Recording user sessions: the basics…

When I started working on this session recording tool, I thought of what it meant in terms of development. To record a user session, we needed to rebuild the web pages the user browses on and all the elements that compose them:

  • DOM
  • Resources (Images, CSS, etc.)
  • Events (clicks, scroll, etc.)

Here comes the first challenge. Today, many websites prevent third parties from exporting their resources from a different domain. We had to find a solution to manipulate the DOM and resources on their own websites without impacting the performance of the pages. All this while keeping in mind the second part of the job: being able to read the video.

To avoid wasting time, we based our work on the OpenSource project Clarity, even though it was only tacking the Front-end part of the problem: how to collect the DOM. Its main advantage: Clarity doesn’t use any library, so it’s very light. Moreover, Clarity is very flexible as it can easily be completed with plugins.

How does it work? The first step consists of recording the DOM of reference in what we call a “Discover” phase. This DOM needs to be serialized without all properties to limit its size. Each node is assigned an identifier so that we can find it later. Then we add what we call a “MutationObserver” on the page, that notifies us in case of any change in the DOM. The integrity of the records is checked on our servers. Finally, to avoid using too much bandwidth on the client-side, we recover the resources on the server-side, sent by the DOM. But not all of them: we record the images, CSS and fonts, leaving aside the javascript, favicons, and videos.

Thus, we built our own tool inspired by Clarity, with some modifications to meet our needs. For instance, we switched to Jest for the unitary tests. But we used the same batch system as Clarity for data transport. As for the back-end (the part that transforms the batch of data into readable videos), different solutions existed, but we opted for Node as I was full-stack in javascript.

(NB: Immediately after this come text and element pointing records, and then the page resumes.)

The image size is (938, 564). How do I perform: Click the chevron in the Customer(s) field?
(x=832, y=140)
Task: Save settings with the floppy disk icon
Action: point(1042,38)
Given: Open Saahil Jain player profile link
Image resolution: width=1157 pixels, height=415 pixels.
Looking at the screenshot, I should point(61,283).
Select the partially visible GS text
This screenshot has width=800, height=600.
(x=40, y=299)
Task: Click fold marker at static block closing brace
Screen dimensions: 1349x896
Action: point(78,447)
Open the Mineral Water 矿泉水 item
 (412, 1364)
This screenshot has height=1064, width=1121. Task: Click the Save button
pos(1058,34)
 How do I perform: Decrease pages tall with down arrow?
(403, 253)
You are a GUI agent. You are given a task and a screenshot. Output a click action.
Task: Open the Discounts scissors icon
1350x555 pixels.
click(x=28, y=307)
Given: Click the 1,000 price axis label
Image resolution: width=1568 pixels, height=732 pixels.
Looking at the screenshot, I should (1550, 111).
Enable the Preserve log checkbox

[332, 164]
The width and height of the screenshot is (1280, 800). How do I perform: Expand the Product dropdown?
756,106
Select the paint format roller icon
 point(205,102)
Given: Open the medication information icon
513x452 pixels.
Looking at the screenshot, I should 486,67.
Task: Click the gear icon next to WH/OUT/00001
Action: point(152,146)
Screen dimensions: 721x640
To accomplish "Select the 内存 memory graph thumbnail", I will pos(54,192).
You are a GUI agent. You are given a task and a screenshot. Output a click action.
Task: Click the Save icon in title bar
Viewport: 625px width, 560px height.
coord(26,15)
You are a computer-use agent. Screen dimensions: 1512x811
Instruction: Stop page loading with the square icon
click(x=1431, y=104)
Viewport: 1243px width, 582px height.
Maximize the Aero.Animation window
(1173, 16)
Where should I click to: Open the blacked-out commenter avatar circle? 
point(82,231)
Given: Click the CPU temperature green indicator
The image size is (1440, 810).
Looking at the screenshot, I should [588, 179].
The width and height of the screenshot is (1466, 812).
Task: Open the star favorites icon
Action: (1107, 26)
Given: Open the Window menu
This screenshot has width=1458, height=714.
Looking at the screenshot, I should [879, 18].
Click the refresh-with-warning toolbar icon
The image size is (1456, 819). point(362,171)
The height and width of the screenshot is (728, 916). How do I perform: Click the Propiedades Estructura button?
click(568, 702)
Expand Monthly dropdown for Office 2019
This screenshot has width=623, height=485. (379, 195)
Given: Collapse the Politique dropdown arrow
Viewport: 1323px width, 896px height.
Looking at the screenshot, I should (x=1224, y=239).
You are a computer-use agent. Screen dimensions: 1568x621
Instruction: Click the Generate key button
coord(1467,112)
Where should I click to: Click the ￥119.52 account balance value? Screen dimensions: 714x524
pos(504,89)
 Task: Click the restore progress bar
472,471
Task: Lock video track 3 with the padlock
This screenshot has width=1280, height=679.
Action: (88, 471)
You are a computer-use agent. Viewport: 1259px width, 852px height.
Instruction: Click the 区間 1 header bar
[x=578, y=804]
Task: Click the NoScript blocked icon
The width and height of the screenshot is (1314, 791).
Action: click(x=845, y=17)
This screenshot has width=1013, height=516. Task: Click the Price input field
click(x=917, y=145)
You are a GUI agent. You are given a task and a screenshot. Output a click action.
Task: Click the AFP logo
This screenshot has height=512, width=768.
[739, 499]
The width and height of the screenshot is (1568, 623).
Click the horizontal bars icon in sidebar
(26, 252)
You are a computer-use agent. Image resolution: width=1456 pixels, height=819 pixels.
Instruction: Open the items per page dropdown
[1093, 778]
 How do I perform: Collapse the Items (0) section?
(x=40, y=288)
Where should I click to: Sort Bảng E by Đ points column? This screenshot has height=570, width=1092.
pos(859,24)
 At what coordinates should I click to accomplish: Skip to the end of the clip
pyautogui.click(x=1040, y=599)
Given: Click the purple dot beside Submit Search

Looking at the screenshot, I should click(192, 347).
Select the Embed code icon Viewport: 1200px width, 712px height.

A second version of the solution was ready to be tested.

… and the challenges

Of course, it couldn’t be that easy.

We soon realized that the data was going to explode if we didn’t find a way to filter unnecessary information. The first axis to cut back the amount of data collected concerned the recording of web pages. Indeed, websites don’t evolve continuously. If the DOM can change from one user to another, the resources are only modified from time to time. By checking the size of the file and the HASH of the resources on a specific web page, we could tell whether the page had changed or not. We decided to implement an automatic check of the resources: a GET query to retrieve the HEADERS of the page, including the information on the size of the file (the query is closed as soon as we receive the headers). Every 12 hours, we check the entire file by comparing their HASHs. As long as one page hadn’t changed, the session recording tool didn’t need to collect the resources again.

Likewise, continuously recording the users’ behavior on a specific web page would require enormous resources to process and store the data. We decided to record a discrete history of cursor positions, based on the gap between two positions or the time spent in the same area. This also allowed us to detect simple behaviors, such as rage clicks or error clicks.

Checking and selecting the videos

And that’s not all, the videos still needed some filtering. Indeed, when recording the DOM, some messages can get lost or arrive in disorder. We had to create a system of message queuing in order to delay, filter and sort the interesting videos, and make the resulting videos coherent and relevant for the customer. This filtering function also helps to detect uninteresting videos, such as those which are too short (high bounce rate) or too long (abandoned page), or those with little user behavior.

All in all, the biggest challenge of this session recording tool clearly is the quantity of information received and our ability to stock them. Today, we are still working on improving our database and optimizing the performance of our session recording tool. And to decrease our use of bandwidth when collecting the resources of a web page, we are considering moving from the batch system to a web socket, using an open connexion to record the sessions. This would better secure the data transport, and provide information when a web page is closed. The work continues…

--

--